Então...No ponto exato em que a rua que me leva é cortada por outra que não me recordo a denominação,dou-me o direito de banir aquelas moradias todas “certinhas”,coloridinhas,com seus muros caprichados,portões eletrônicos e outras amenidades do gênero,que ocupam agora o que no passado eram casarões rústicos de madeira,alguns casebres,pequenas casas,entre as quais...
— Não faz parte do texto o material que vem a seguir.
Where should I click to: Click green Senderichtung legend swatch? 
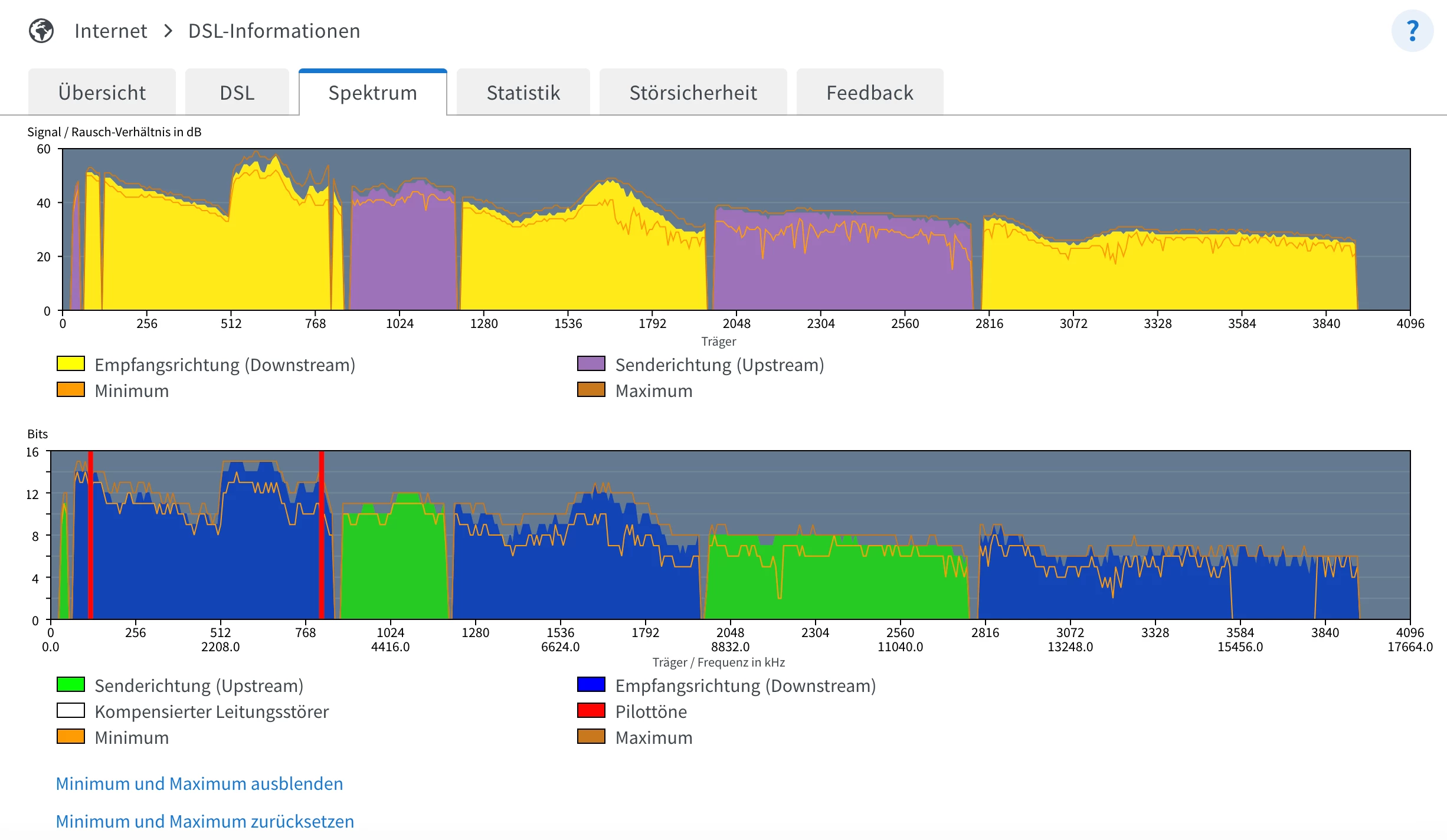pos(71,685)

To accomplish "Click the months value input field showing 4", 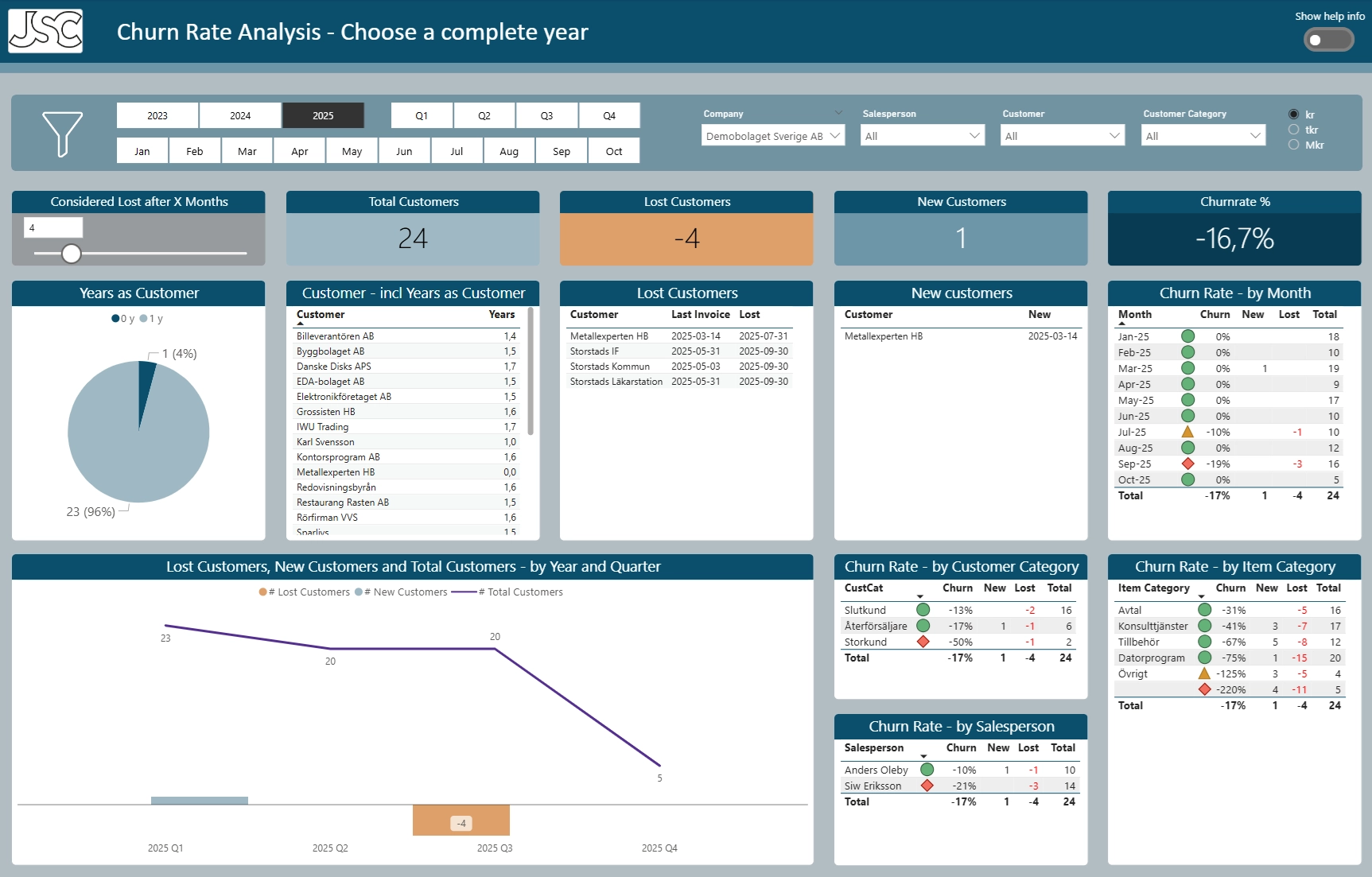I will pos(52,227).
A casa de dona Gertrudes,a “Nhá Tuca”.
Passo a borracha na paisagem atual e aos poucos vejo ressurgindo,ainda que meio desbotada,a casinha de madeira cheia de anexos (puchadinhos) que acabava numa cozinha de chão batido ,com duas pequenas janelas abrindo-se para o quintal.
Fui entrando.
Nhá Tuca ,com seus quase cem anos,sentadinha próxima à janela.
Chovia.
Era uma daquelas chuvas mansas que benzem e fecham verões.Sob as asas,debaixo da figueira,uma galinha agasalhava a ninhada de pintinhos que acabara de nascer.
Da janela, a idosa os contemplava.
Escorria do telhado uma biquinha de cristal miúdo e a mansidão da tarde igualava-se ao esboço de sorriso a passear-lhe a face.
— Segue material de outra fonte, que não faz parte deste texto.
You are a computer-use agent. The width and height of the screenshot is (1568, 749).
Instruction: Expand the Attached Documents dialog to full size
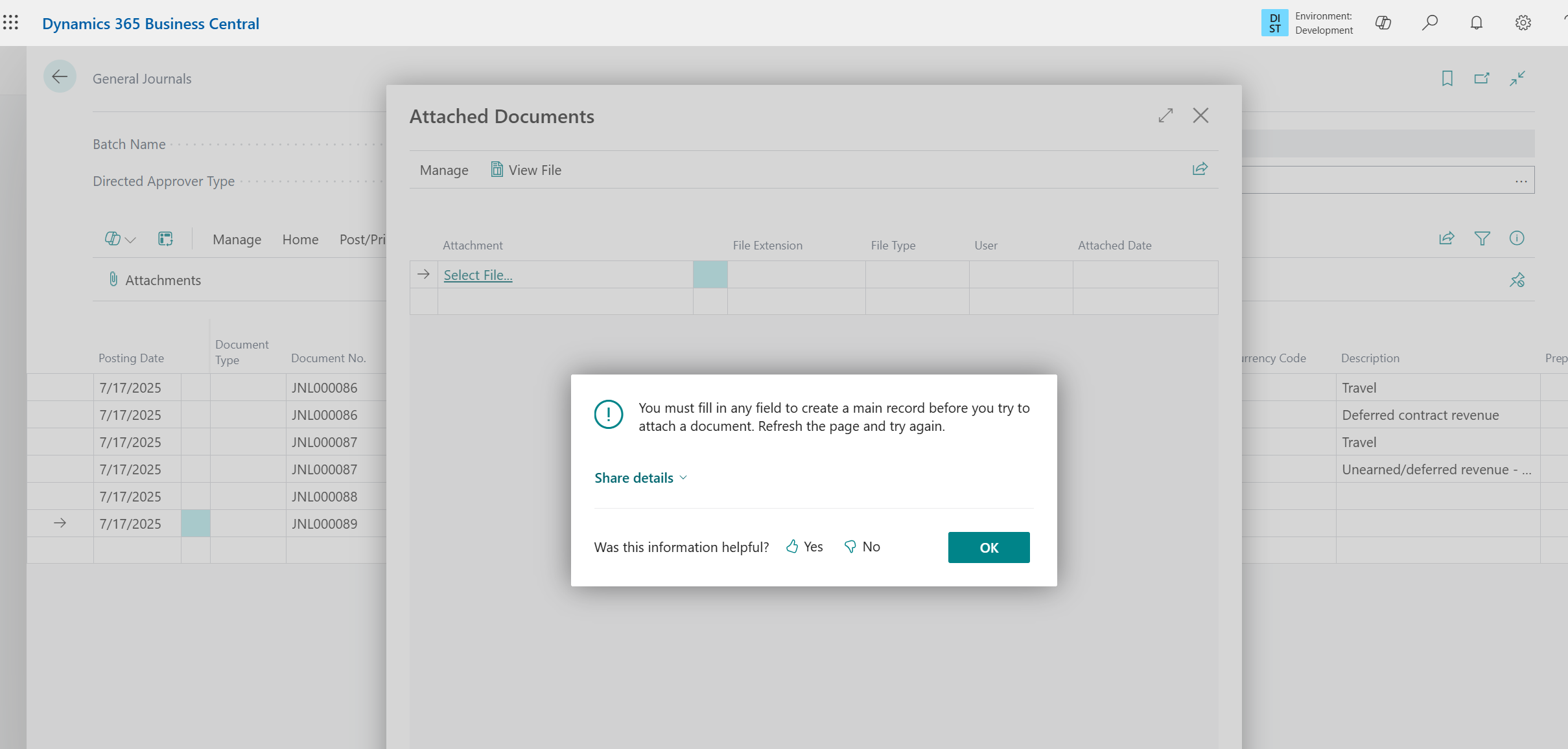coord(1165,116)
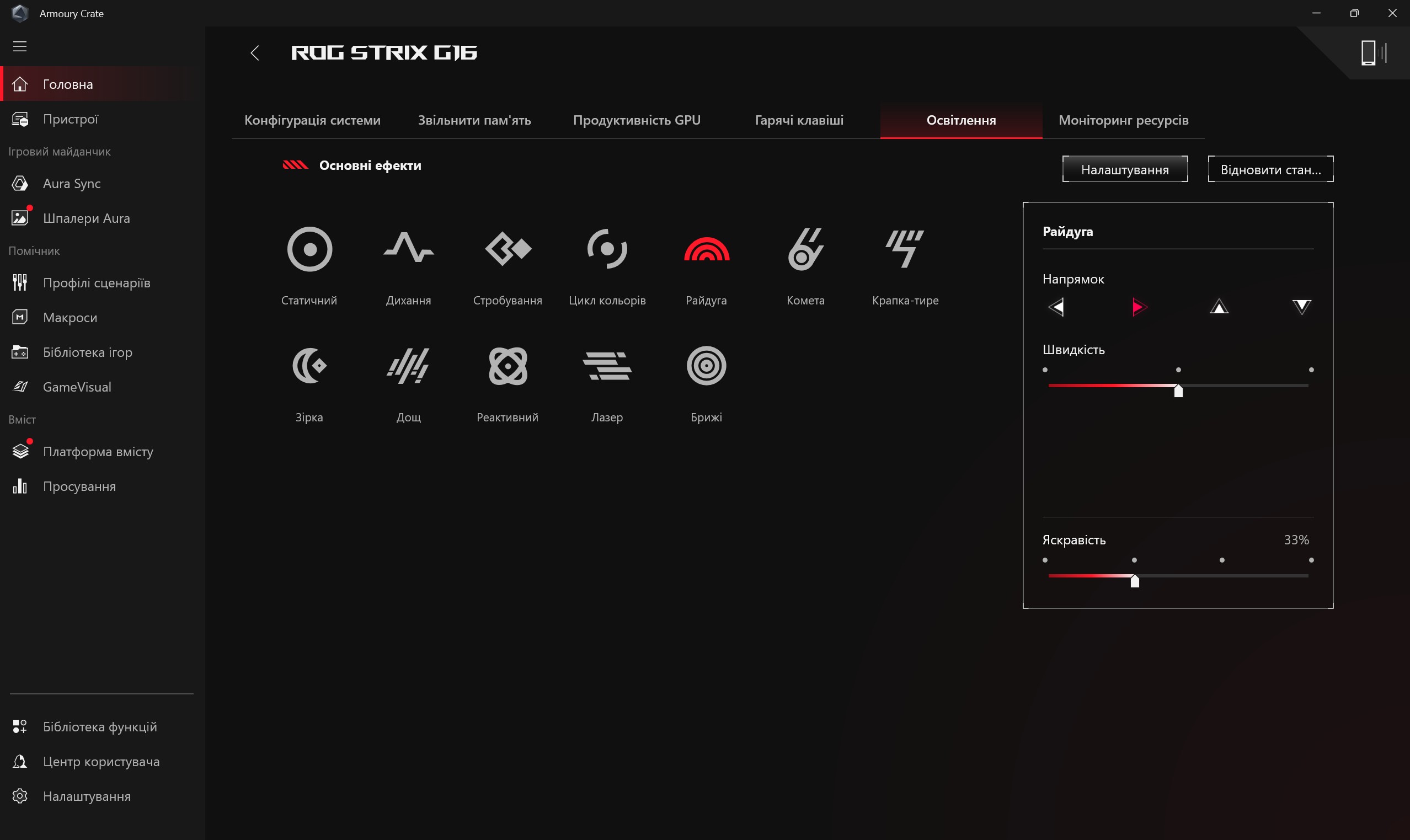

As primeiras palavras brotaram-lhe entusiasmadas:
-“ Nasceram ontem.Não são mesmo uma beleza ?! ” Disse-me,apontando para a galinácea .
-Sim,foi a lacônica resposta que lhe dei.
[ Nem poderia ser outra ]
Sob a ramagem da figueira aqueles pequeninos seres,tão amarelos quanto os frutos pendentes pelos galhos dos pessegueiros perfilados no entorno da cerca de ripas,espiavam curiosos o mundo novo que os acolhia.
O quintal,lavado de chuva, aquela mistura de odores de frutas e capim molhado,de ervas de cheiro e plantas.Os olhos daquela senhora ,hospedeiros de meiguice e uma quase ingenuidade.A porção criança despertada na anciã a ruminar o tempo na janela que abria-se para o que ainda lhe restava de sonhos.
E como era bom ouvi-la !
A voz rouca,quase gutural,permeando ternura e alguma ranzinzice ,transmitindo a segurança de quem muito conhecera da vida.
Um pouco abaixo,cumeeiras desafiavam céus,delatando a casa de seu filho mais velho.Pés de tuna enfileiravam-se abrindo alas à carcaça da cabeça de boi presa ao portão.
-"É para espantar os maus olhados”,enfatizava -se.
Bem mais distante,enfiada entre as pereiras,a casa de minha infância.Era de lá ,incumbido na missão de mensageiro, que a pedido de minha avó paterna saí à lembrar Nhá Tuca do costumeiro encontro das quartas feiras.Um grupo de idosas que reunia-se semanalmente para falar das “novidades do mundo moderno” (anos 50),selando os encontros à pratinhos de ágata com leite fresco ,farinha de milho e fatias de marmelada.
De repente um carro aproxima-se de uma das moradias na rua São Paulo. Discretamente despacho o menino molhado de chuva pelas estradas do tempo,recomponho o cenário atual e ..vou andando,como se nada tivesse ocorrido.
Somos, motorista e eu,dois seres desconhecidos.À mim,entretanto,cabendo o privilégio de ,muito antes que ele acionasse o controle que abriria o seu portão,ter pisado aquele espaço, enquanto quintal ,num dia molhado de chuva, com figueiras,ninhadas e pêssegos sumarentos,no ponto exato por onde agora ele estaciona o carro.
Sim! Era ali ,a "casa de dona Gertrudes".
- Quem é você?..Perguntam-me os botões: Sonhador?...Saudosista?...Maluco ?...
Pouco me importa o que pensem.
Sigo em frente.Lua e estrelas varam-me a alma,e isso me basta.